Suspected Old Master forger Giuliano Ruffini—wanted by French police—cannot be found

The French art dealer and collector Giuliano Ruffini, who is suspected to be the mastermind behind a series of forged Old Masters that shook the art world, is seemingly nowhere to be found, according to sources close to the investigation in Italy and France. Ruffini, aged 77, has a warrant out for his arrest in Europe, launched in 2019 by Parisian judge Aude Burési who has led a seven-year investigation into a series of allegedly forged Old Masters paintings sold over recent decades for tens of millions of euros.

But the arrest of the French art dealer had been delayed after the Italian high court ruled it could only be executed following the finalisation of a fiscal procedure against him. The Italian tax office had sought a €12m fine for undeclared business deals, but Ruffini, who claimed he was a fiscal resident in countries like Belgium or Malta, was cleared by the court. The prosecution did not appeal the judgement, opening the way for his arrest and transfer to France. However, according to our sources, law enforcement authorities were not able to find him in his home in the mountains near Reggio Emilia, he had disappeared and has not responded since to police summons.

Police seems to have no idea of his whereabouts or even if he is still in Italy. The Art Newspaper found that his phone lines have been disconnected, and Ruffini has not replied to emails asking if he would be ready to defend himself before the French judge or if he was indeed on the run.

One of Ruffini’s lawyers in Paris tells The Art Newspaper that his client “is free to come and go and is not restricted by any legal control or disposition”. But neither Ruffini, contacted by mail, nor his lawyer confirm whether he will defend himself before the French judge.
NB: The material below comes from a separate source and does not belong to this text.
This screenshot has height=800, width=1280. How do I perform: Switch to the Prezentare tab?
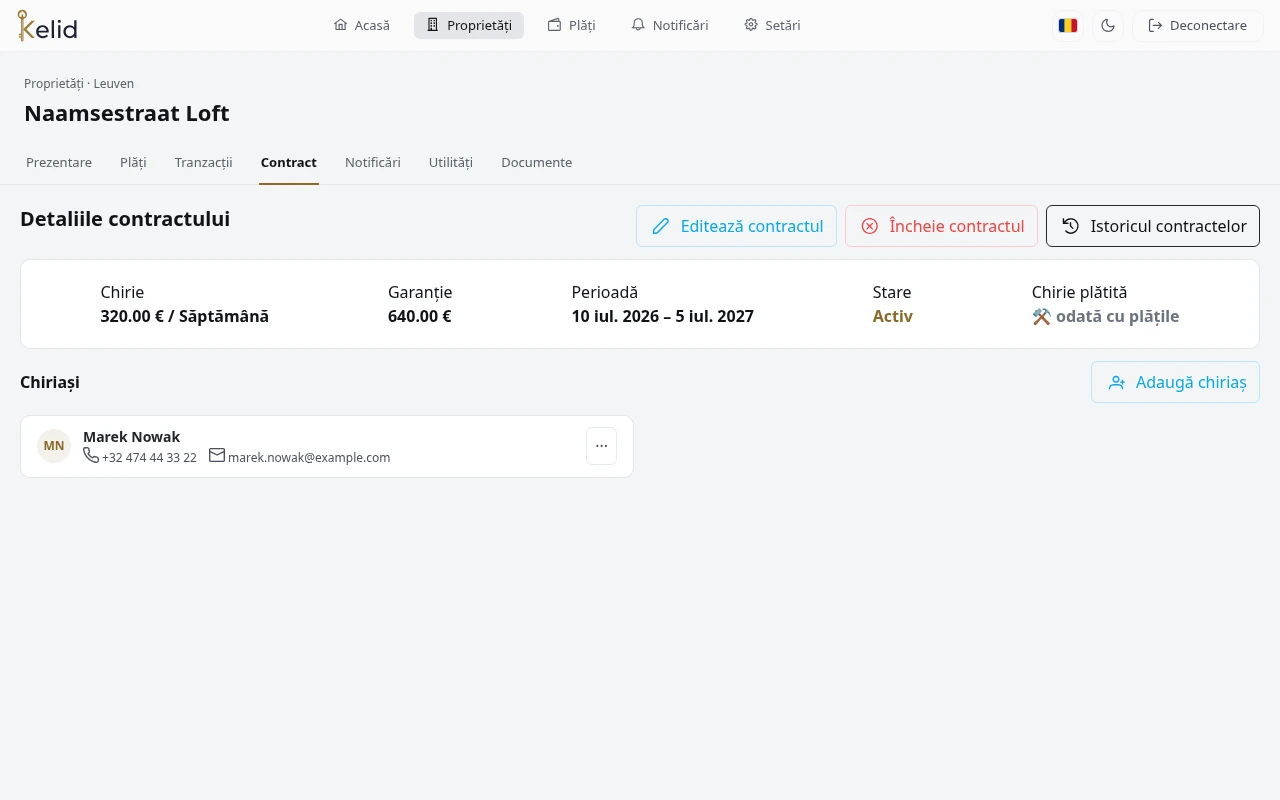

Giuliano Ruffini has always claimed his innocence, arguing that it was up to the experts to make attributions. Over the past several decades, he sold dozens of paintings including a Venus owned by the Prince of Liechtenstein and attributed to Cranach, and a Saint Cosmas belonging to the New York Alana Collection, given to Bronzino. Both paintings were returned to their owners after being judged as fakes by legal scientific examinations that found common characteristics with the other panels seized in Paris, attributed to Brueghel or Greco, all of which have an allegedly forged provenance.

Sotheby’s, which sold a Saint Jerome painting as the work of Parmigianino’s circle and a portrait then-attributed to Frans Hals, on behalf of the British dealer Mark Weiss, reached the same conclusions when James Martin’s laboratory found traces of a 20th century pigment under the paint layers. Both buyers of the paintings were refunded. Beforehand, the Louvre, the Jacquemart André Museum in Paris, the National Gallery of London, the Metropolitan Museum of New York, the Kunsthistorisches Museum in Vienna, as well as dealers and curators throughout Europe, had all endorsed the authenticity of works sold by Ruffini.